#### Records shown

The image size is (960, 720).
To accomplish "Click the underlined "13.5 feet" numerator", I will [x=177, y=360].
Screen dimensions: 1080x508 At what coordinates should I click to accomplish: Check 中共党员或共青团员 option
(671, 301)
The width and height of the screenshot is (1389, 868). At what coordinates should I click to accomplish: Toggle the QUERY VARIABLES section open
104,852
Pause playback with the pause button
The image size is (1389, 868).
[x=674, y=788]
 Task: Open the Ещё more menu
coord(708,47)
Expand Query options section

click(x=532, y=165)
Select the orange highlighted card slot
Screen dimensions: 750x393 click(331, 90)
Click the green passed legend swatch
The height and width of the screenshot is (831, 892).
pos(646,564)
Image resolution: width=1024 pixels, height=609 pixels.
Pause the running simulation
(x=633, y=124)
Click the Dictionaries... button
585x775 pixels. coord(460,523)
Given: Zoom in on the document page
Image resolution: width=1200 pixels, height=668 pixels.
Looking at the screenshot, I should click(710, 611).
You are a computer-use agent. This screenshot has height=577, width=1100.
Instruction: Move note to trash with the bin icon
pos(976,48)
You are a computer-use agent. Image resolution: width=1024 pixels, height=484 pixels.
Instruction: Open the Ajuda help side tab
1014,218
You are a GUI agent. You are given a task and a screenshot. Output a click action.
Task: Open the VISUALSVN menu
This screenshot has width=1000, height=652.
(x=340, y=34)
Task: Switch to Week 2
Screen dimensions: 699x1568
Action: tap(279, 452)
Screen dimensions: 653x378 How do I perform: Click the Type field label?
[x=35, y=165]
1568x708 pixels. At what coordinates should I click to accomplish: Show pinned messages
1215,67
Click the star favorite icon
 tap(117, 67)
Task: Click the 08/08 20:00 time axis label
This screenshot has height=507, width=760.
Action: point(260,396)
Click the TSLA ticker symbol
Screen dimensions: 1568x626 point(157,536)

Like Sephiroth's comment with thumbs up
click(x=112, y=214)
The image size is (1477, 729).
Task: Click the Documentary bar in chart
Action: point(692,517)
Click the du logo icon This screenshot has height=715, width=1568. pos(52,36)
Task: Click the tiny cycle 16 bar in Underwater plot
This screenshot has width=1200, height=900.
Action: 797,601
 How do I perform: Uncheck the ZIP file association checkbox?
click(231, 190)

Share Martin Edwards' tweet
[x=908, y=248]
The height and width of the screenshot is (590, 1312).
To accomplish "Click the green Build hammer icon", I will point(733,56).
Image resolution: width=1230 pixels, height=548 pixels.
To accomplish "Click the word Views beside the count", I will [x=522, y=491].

########

## Exercise brief:
What are the lines, exactly as written above, from the line with "Click the star favorite icon" to the line with "The height and width of the screenshot is (590, 1312).", both included? Output only those.

## Task result:
Click the star favorite icon
 tap(117, 67)
Task: Click the 08/08 20:00 time axis label
This screenshot has height=507, width=760.
Action: point(260,396)
Click the TSLA ticker symbol
Screen dimensions: 1568x626 point(157,536)

Like Sephiroth's comment with thumbs up
click(x=112, y=214)
The image size is (1477, 729).
Task: Click the Documentary bar in chart
Action: point(692,517)
Click the du logo icon This screenshot has height=715, width=1568. pos(52,36)
Task: Click the tiny cycle 16 bar in Underwater plot
This screenshot has width=1200, height=900.
Action: 797,601
 How do I perform: Uncheck the ZIP file association checkbox?
click(231, 190)

Share Martin Edwards' tweet
[x=908, y=248]
The height and width of the screenshot is (590, 1312).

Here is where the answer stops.